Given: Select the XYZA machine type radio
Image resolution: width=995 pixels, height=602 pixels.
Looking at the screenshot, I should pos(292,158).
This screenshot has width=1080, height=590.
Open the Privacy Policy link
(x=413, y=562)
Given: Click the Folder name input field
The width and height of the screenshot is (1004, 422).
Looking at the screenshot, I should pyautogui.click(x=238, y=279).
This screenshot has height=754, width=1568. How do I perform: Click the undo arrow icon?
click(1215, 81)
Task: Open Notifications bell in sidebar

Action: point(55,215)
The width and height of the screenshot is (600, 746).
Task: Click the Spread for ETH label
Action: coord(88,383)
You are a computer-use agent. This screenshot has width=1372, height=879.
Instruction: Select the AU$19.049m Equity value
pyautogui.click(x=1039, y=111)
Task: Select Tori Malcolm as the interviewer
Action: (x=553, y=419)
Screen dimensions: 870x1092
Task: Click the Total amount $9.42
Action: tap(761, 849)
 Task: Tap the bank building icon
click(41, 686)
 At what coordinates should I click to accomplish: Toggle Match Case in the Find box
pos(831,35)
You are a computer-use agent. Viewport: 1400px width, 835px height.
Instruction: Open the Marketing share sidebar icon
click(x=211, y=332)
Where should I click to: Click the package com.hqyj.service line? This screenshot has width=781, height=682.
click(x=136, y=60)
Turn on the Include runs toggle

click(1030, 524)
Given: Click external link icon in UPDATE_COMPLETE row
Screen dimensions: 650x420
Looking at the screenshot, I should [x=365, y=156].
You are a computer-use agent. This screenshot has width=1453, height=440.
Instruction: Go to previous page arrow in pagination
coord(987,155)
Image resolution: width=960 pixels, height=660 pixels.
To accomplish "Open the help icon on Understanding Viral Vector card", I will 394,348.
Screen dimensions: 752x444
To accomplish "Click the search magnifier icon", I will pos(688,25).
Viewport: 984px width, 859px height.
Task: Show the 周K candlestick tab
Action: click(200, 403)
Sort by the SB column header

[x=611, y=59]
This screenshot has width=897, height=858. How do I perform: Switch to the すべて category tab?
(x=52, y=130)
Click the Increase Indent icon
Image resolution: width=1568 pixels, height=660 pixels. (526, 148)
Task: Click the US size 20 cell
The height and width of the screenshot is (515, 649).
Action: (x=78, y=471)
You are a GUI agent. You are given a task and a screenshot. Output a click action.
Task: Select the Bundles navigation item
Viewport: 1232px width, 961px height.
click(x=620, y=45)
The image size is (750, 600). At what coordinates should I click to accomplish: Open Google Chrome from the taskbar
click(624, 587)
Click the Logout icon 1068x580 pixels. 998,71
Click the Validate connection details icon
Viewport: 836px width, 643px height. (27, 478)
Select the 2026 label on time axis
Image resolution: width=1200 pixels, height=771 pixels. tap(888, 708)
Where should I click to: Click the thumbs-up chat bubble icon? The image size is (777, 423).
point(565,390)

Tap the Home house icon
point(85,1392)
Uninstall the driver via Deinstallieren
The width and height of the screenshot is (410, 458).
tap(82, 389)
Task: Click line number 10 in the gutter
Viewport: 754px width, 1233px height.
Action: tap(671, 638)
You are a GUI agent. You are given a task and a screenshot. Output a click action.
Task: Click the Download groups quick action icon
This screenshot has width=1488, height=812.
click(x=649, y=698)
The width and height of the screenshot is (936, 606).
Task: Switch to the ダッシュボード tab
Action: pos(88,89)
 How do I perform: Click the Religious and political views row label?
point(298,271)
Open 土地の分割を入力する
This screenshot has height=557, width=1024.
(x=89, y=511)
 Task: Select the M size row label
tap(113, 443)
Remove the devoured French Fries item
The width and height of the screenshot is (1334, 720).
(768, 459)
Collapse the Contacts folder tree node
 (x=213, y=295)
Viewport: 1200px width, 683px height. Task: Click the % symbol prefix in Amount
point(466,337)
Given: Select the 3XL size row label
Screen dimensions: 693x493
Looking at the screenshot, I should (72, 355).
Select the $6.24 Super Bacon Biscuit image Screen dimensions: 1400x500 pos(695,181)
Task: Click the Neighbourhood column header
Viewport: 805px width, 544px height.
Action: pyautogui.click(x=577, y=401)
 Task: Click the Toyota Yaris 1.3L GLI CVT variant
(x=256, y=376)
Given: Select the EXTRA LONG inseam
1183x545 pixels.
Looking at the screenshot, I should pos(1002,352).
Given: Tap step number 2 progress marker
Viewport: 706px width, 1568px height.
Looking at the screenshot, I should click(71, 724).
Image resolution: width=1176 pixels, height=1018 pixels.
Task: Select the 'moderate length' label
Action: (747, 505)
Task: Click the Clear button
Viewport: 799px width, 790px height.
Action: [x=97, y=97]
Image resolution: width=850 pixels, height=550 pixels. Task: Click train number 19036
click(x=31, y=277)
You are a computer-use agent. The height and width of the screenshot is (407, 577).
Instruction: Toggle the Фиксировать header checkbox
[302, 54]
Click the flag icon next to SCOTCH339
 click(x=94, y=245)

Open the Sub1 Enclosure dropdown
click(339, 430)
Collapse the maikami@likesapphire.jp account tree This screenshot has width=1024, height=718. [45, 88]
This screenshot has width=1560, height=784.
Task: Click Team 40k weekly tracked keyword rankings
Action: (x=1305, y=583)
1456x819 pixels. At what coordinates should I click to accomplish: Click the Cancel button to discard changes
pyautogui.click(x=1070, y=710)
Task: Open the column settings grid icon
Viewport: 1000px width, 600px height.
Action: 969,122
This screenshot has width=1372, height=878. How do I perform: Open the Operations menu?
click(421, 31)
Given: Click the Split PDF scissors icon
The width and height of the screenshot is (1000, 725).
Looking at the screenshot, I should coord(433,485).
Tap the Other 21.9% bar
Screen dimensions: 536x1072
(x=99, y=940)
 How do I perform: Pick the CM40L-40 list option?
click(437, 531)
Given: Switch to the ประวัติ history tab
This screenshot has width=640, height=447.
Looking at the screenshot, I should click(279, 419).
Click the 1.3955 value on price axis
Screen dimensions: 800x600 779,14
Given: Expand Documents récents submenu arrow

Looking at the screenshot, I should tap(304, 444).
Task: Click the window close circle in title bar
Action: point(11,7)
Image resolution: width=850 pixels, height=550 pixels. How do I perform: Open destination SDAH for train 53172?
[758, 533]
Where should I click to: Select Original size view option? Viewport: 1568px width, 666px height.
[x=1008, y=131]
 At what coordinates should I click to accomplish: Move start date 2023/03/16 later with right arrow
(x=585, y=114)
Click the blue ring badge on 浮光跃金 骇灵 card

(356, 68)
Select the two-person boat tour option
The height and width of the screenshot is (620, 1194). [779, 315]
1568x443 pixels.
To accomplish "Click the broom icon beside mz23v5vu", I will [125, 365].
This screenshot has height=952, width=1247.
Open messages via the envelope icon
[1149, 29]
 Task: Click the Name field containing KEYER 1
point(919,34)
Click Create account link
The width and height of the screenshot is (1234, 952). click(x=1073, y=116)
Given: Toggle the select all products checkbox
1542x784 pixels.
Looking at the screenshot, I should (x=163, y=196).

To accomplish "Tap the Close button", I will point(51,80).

- - -

# AIM OF THE TASK
Output the material above exactly, but only from the line that carries "Open the Privacy Policy link" through the line that carries "Screen dimensions: 752x444".

# ANSWER BOX
Open the Privacy Policy link
(x=413, y=562)
Given: Click the Folder name input field
The width and height of the screenshot is (1004, 422).
Looking at the screenshot, I should pyautogui.click(x=238, y=279).
This screenshot has height=754, width=1568. How do I perform: Click the undo arrow icon?
click(1215, 81)
Task: Open Notifications bell in sidebar

Action: point(55,215)
The width and height of the screenshot is (600, 746).
Task: Click the Spread for ETH label
Action: coord(88,383)
You are a computer-use agent. This screenshot has width=1372, height=879.
Instruction: Select the AU$19.049m Equity value
pyautogui.click(x=1039, y=111)
Task: Select Tori Malcolm as the interviewer
Action: (x=553, y=419)
Screen dimensions: 870x1092
Task: Click the Total amount $9.42
Action: tap(761, 849)
 Task: Tap the bank building icon
click(41, 686)
 At what coordinates should I click to accomplish: Toggle Match Case in the Find box
pos(831,35)
You are a computer-use agent. Viewport: 1400px width, 835px height.
Instruction: Open the Marketing share sidebar icon
click(x=211, y=332)
Where should I click to: Click the package com.hqyj.service line? This screenshot has width=781, height=682.
click(x=136, y=60)
Turn on the Include runs toggle

click(1030, 524)
Given: Click external link icon in UPDATE_COMPLETE row
Screen dimensions: 650x420
Looking at the screenshot, I should [x=365, y=156].
You are a computer-use agent. This screenshot has width=1453, height=440.
Instruction: Go to previous page arrow in pagination
coord(987,155)
Image resolution: width=960 pixels, height=660 pixels.
To accomplish "Open the help icon on Understanding Viral Vector card", I will 394,348.
Screen dimensions: 752x444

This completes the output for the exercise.